Similar to Hanukkah, Kwanzaa celebrators light candles, which are held in a kinara, to represent the Seven Guiding Principles of Kwanzaa.  

The Seven Guiding Principles, umoja (unity), kujichagulia (self-determination), ujima (collective work and responsibility), ujamaa (cooperative economics), nia (purpose), kuumba (creativity) and imani (faith) are universal and applicable to students at Ball State.

Additionally, there are often seven items set on the Kwanzaa table:

Mkeka or “mat” is a woven mat which symbolizes experiences and foundations.

Kikombe cha Umoja or the “unity cup” represents family and community. Once filled, a little is poured out to remember the ancestors, and then each person takes a sip.

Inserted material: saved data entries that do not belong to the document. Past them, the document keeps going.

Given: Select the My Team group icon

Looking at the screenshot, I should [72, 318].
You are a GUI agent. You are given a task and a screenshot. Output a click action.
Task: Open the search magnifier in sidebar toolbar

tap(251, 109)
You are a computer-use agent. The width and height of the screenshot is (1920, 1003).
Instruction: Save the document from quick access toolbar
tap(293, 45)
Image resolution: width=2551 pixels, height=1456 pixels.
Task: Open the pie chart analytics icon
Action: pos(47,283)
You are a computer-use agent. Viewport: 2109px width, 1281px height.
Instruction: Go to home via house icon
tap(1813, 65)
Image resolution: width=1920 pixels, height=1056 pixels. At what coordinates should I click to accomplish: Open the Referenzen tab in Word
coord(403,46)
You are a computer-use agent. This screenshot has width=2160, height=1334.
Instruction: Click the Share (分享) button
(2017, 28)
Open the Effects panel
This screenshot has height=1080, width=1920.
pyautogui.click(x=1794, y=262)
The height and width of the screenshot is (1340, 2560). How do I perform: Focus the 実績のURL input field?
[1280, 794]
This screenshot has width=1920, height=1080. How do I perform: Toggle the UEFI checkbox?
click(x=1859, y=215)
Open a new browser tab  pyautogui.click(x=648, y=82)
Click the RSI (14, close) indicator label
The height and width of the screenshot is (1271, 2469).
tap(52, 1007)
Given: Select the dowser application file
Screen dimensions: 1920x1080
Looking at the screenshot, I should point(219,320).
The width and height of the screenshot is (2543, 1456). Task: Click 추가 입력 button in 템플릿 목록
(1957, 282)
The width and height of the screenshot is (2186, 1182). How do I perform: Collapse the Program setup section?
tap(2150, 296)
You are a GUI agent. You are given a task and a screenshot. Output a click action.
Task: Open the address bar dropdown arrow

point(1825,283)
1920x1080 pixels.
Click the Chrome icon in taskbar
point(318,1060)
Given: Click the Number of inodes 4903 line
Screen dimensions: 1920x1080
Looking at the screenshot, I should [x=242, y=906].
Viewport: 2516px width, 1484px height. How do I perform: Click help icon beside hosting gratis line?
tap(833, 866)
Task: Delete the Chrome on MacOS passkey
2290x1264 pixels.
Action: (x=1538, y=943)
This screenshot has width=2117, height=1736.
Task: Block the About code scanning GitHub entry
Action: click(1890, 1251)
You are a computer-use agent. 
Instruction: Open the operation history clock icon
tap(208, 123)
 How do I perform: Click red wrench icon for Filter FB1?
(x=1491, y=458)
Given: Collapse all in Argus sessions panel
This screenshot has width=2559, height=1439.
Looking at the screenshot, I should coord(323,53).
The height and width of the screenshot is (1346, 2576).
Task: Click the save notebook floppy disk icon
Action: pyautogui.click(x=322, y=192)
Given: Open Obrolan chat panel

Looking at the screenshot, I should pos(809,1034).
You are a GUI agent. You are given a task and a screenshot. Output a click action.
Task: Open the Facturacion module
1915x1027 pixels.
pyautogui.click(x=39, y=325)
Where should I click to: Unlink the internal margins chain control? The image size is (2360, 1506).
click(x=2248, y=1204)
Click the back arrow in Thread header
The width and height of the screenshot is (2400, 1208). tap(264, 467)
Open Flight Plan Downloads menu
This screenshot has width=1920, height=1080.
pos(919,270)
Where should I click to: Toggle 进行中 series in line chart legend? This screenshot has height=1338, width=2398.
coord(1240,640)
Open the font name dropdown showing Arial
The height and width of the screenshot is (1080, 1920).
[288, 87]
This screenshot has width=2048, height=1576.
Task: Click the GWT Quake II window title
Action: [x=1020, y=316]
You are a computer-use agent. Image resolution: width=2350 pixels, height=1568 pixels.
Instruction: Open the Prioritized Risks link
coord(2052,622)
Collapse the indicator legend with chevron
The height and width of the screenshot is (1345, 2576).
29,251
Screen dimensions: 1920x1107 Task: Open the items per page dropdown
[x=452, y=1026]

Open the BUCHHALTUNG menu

Mazao or “crops” are fruit and vegetables from the harvest. Kinara or “candle holder” represents the days and principles of Kwanzaa.

Mishumaa Saba or “seven candles” are placed in the kinara. They are black, red and green, which are the colors of the African flag. 

Muhindi or “corn;” there is one ear of corn of each child in the family. If a family does not have children, then one ear is used to represent the children in the community. 

Zawadi or “gifts” given to children during Kwanzaa are normally educational, such as a book, DVD or game. Additionally, there is a gift to remind children of their African heritage. 

Some celebrities who have been known to celebrate Kwanzaa each year include Oprah and Angelina Jolie, according to a PBS article.